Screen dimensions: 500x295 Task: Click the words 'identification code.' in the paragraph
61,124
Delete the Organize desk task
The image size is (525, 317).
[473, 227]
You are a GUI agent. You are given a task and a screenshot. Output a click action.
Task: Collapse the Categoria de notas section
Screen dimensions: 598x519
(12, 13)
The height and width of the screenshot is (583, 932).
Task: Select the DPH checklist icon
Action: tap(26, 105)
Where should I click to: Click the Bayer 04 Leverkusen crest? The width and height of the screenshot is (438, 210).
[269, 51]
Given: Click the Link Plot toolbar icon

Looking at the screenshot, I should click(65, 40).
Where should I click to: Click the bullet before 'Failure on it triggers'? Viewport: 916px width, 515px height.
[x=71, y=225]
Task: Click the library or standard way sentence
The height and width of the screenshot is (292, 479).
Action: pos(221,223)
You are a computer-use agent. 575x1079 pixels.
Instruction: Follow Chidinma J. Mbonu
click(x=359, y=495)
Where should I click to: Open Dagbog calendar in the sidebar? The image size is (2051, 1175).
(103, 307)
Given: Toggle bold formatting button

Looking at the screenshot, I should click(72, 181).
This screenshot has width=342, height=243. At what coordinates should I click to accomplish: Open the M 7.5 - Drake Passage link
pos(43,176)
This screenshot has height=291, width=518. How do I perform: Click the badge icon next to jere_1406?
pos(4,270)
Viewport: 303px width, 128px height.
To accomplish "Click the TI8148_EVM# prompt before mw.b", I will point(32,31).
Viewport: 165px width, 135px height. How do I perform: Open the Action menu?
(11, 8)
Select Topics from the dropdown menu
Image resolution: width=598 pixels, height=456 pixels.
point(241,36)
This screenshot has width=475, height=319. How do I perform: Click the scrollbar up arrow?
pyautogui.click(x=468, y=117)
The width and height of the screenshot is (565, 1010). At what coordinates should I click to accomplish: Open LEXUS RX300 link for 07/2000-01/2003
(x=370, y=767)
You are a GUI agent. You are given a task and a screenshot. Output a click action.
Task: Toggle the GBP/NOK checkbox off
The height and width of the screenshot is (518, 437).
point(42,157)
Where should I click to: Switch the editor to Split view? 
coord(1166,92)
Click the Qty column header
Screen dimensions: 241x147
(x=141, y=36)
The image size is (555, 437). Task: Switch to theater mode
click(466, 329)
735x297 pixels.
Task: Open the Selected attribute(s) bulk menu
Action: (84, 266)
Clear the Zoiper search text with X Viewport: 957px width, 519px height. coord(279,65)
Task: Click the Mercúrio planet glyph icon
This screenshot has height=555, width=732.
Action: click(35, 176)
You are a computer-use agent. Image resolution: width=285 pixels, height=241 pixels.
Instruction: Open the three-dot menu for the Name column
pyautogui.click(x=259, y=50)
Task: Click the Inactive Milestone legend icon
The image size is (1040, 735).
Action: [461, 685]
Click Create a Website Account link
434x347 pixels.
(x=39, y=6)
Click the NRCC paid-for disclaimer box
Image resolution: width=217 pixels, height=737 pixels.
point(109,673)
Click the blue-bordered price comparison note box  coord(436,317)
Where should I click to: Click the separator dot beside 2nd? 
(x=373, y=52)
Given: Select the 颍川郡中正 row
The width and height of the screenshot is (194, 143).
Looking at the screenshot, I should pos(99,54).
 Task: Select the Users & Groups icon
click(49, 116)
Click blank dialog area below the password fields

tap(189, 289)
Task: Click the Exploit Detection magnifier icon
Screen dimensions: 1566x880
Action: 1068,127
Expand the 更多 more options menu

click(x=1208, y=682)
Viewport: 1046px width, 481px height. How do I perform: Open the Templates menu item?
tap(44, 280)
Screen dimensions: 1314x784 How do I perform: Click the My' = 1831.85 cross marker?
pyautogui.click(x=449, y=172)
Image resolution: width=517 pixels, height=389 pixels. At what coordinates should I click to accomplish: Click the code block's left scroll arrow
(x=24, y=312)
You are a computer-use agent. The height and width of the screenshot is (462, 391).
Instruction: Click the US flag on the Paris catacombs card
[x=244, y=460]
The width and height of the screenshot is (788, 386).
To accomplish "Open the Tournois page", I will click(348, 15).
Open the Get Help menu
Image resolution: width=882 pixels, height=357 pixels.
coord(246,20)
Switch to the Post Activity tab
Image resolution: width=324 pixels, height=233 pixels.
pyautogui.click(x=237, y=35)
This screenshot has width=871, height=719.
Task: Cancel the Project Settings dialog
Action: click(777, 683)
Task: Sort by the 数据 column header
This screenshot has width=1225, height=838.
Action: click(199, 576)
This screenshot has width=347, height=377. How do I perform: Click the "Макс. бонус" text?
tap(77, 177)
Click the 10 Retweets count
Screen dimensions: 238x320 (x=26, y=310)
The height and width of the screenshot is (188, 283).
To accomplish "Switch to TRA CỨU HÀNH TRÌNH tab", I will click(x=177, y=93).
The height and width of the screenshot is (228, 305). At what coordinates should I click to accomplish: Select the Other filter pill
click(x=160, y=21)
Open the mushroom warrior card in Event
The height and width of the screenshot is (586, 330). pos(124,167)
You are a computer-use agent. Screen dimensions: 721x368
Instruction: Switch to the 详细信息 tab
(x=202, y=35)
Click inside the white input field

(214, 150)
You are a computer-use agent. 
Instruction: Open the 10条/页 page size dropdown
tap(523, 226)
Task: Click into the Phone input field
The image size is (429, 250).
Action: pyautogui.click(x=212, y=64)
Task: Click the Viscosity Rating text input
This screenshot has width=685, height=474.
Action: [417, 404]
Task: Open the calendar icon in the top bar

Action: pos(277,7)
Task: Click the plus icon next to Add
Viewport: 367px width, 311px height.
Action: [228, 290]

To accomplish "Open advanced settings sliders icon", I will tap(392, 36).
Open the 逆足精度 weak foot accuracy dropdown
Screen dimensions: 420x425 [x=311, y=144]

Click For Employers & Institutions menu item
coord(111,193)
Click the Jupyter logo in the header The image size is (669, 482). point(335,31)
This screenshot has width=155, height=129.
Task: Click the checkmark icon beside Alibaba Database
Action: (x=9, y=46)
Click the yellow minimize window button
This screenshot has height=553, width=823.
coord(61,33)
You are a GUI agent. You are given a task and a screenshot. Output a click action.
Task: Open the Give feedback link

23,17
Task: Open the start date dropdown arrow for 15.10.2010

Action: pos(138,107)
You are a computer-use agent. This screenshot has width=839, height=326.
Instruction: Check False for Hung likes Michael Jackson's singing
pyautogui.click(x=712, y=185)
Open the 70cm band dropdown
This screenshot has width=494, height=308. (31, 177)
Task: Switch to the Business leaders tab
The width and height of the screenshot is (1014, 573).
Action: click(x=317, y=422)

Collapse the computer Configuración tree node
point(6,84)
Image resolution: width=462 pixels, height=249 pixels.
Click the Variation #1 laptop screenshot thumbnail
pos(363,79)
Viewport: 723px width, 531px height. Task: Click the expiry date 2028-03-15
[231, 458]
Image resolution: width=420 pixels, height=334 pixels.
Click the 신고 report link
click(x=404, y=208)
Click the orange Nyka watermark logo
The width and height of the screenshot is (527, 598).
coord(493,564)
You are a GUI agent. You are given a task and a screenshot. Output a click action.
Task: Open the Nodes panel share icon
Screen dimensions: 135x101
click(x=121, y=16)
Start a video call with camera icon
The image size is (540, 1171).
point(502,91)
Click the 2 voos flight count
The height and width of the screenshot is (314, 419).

Task to complete: From start to finish, retype the records above with complete accuracy.

Exercise output:
Screen dimensions: 500x295 Task: Click the words 'identification code.' in the paragraph
61,124
Delete the Organize desk task
The image size is (525, 317).
[473, 227]
You are a GUI agent. You are given a task and a screenshot. Output a click action.
Task: Collapse the Categoria de notas section
Screen dimensions: 598x519
(12, 13)
The height and width of the screenshot is (583, 932).
Task: Select the DPH checklist icon
Action: tap(26, 105)
Where should I click to: Click the Bayer 04 Leverkusen crest? The width and height of the screenshot is (438, 210).
[269, 51]
Given: Click the Link Plot toolbar icon

Looking at the screenshot, I should click(65, 40).
Where should I click to: Click the bullet before 'Failure on it triggers'? Viewport: 916px width, 515px height.
[x=71, y=225]
Task: Click the library or standard way sentence
The height and width of the screenshot is (292, 479).
Action: pos(221,223)
You are a computer-use agent. 575x1079 pixels.
Instruction: Follow Chidinma J. Mbonu
click(x=359, y=495)
Where should I click to: Open Dagbog calendar in the sidebar? The image size is (2051, 1175).
(103, 307)
Given: Toggle bold formatting button

Looking at the screenshot, I should click(72, 181).
This screenshot has width=342, height=243. At what coordinates should I click to accomplish: Open the M 7.5 - Drake Passage link
pos(43,176)
This screenshot has height=291, width=518. How do I perform: Click the badge icon next to jere_1406?
pos(4,270)
Viewport: 303px width, 128px height.
To accomplish "Click the TI8148_EVM# prompt before mw.b", I will point(32,31).
Viewport: 165px width, 135px height. How do I perform: Open the Action menu?
(11, 8)
Select Topics from the dropdown menu
Image resolution: width=598 pixels, height=456 pixels.
point(241,36)
This screenshot has width=475, height=319. How do I perform: Click the scrollbar up arrow?
pyautogui.click(x=468, y=117)
The width and height of the screenshot is (565, 1010). At what coordinates should I click to accomplish: Open LEXUS RX300 link for 07/2000-01/2003
(x=370, y=767)
You are a GUI agent. You are given a task and a screenshot. Output a click action.
Task: Toggle the GBP/NOK checkbox off
The height and width of the screenshot is (518, 437).
point(42,157)
Where should I click to: Switch the editor to Split view? 
coord(1166,92)
Click the Qty column header
Screen dimensions: 241x147
(x=141, y=36)
The image size is (555, 437). Task: Switch to theater mode
click(466, 329)
735x297 pixels.
Task: Open the Selected attribute(s) bulk menu
Action: (84, 266)
Clear the Zoiper search text with X Viewport: 957px width, 519px height. coord(279,65)
Task: Click the Mercúrio planet glyph icon
This screenshot has height=555, width=732.
Action: click(35, 176)
You are a computer-use agent. Image resolution: width=285 pixels, height=241 pixels.
Instruction: Open the three-dot menu for the Name column
pyautogui.click(x=259, y=50)
Task: Click the Inactive Milestone legend icon
The image size is (1040, 735).
Action: [461, 685]
Click Create a Website Account link
434x347 pixels.
(x=39, y=6)
Click the NRCC paid-for disclaimer box
Image resolution: width=217 pixels, height=737 pixels.
point(109,673)
Click the blue-bordered price comparison note box  coord(436,317)
Where should I click to: Click the separator dot beside 2nd? 
(x=373, y=52)
Given: Select the 颍川郡中正 row
The width and height of the screenshot is (194, 143).
Looking at the screenshot, I should pos(99,54).
 Task: Select the Users & Groups icon
click(49, 116)
Click blank dialog area below the password fields

tap(189, 289)
Task: Click the Exploit Detection magnifier icon
Screen dimensions: 1566x880
Action: 1068,127
Expand the 更多 more options menu

click(x=1208, y=682)
Viewport: 1046px width, 481px height. How do I perform: Open the Templates menu item?
tap(44, 280)
Screen dimensions: 1314x784 How do I perform: Click the My' = 1831.85 cross marker?
pyautogui.click(x=449, y=172)
Image resolution: width=517 pixels, height=389 pixels. At what coordinates should I click to accomplish: Click the code block's left scroll arrow
(x=24, y=312)
You are a computer-use agent. The height and width of the screenshot is (462, 391).
Instruction: Click the US flag on the Paris catacombs card
[x=244, y=460]
The width and height of the screenshot is (788, 386).
To accomplish "Open the Tournois page", I will click(348, 15).
Open the Get Help menu
Image resolution: width=882 pixels, height=357 pixels.
coord(246,20)
Switch to the Post Activity tab
Image resolution: width=324 pixels, height=233 pixels.
pyautogui.click(x=237, y=35)
This screenshot has width=871, height=719.
Task: Cancel the Project Settings dialog
Action: click(777, 683)
Task: Sort by the 数据 column header
This screenshot has width=1225, height=838.
Action: click(199, 576)
This screenshot has width=347, height=377. How do I perform: Click the "Макс. бонус" text?
tap(77, 177)
Click the 10 Retweets count
Screen dimensions: 238x320 (x=26, y=310)
The height and width of the screenshot is (188, 283).
To accomplish "Switch to TRA CỨU HÀNH TRÌNH tab", I will click(x=177, y=93).
The height and width of the screenshot is (228, 305). At what coordinates should I click to accomplish: Select the Other filter pill
click(x=160, y=21)
Open the mushroom warrior card in Event
The height and width of the screenshot is (586, 330). pos(124,167)
You are a computer-use agent. Screen dimensions: 721x368
Instruction: Switch to the 详细信息 tab
(x=202, y=35)
Click inside the white input field

(214, 150)
You are a computer-use agent. 
Instruction: Open the 10条/页 page size dropdown
tap(523, 226)
Task: Click into the Phone input field
The image size is (429, 250).
Action: pyautogui.click(x=212, y=64)
Task: Click the Viscosity Rating text input
This screenshot has width=685, height=474.
Action: [417, 404]
Task: Open the calendar icon in the top bar

Action: pos(277,7)
Task: Click the plus icon next to Add
Viewport: 367px width, 311px height.
Action: [228, 290]

To accomplish "Open advanced settings sliders icon", I will tap(392, 36).
Open the 逆足精度 weak foot accuracy dropdown
Screen dimensions: 420x425 [x=311, y=144]

Click For Employers & Institutions menu item
coord(111,193)
Click the Jupyter logo in the header The image size is (669, 482). point(335,31)
This screenshot has width=155, height=129.
Task: Click the checkmark icon beside Alibaba Database
Action: (x=9, y=46)
Click the yellow minimize window button
This screenshot has height=553, width=823.
coord(61,33)
You are a GUI agent. You are given a task and a screenshot. Output a click action.
Task: Open the Give feedback link

23,17
Task: Open the start date dropdown arrow for 15.10.2010

Action: pos(138,107)
You are a computer-use agent. This screenshot has width=839, height=326.
Instruction: Check False for Hung likes Michael Jackson's singing
pyautogui.click(x=712, y=185)
Open the 70cm band dropdown
This screenshot has width=494, height=308. (31, 177)
Task: Switch to the Business leaders tab
The width and height of the screenshot is (1014, 573).
Action: click(x=317, y=422)

Collapse the computer Configuración tree node
point(6,84)
Image resolution: width=462 pixels, height=249 pixels.
Click the Variation #1 laptop screenshot thumbnail
pos(363,79)
Viewport: 723px width, 531px height. Task: Click the expiry date 2028-03-15
[231, 458]
Image resolution: width=420 pixels, height=334 pixels.
Click the 신고 report link
click(x=404, y=208)
Click the orange Nyka watermark logo
The width and height of the screenshot is (527, 598).
coord(493,564)
You are a GUI agent. You are given a task and a screenshot. Output a click action.
Task: Open the Nodes panel share icon
Screen dimensions: 135x101
click(x=121, y=16)
Start a video call with camera icon
The image size is (540, 1171).
point(502,91)
Click the 2 voos flight count
The height and width of the screenshot is (314, 419).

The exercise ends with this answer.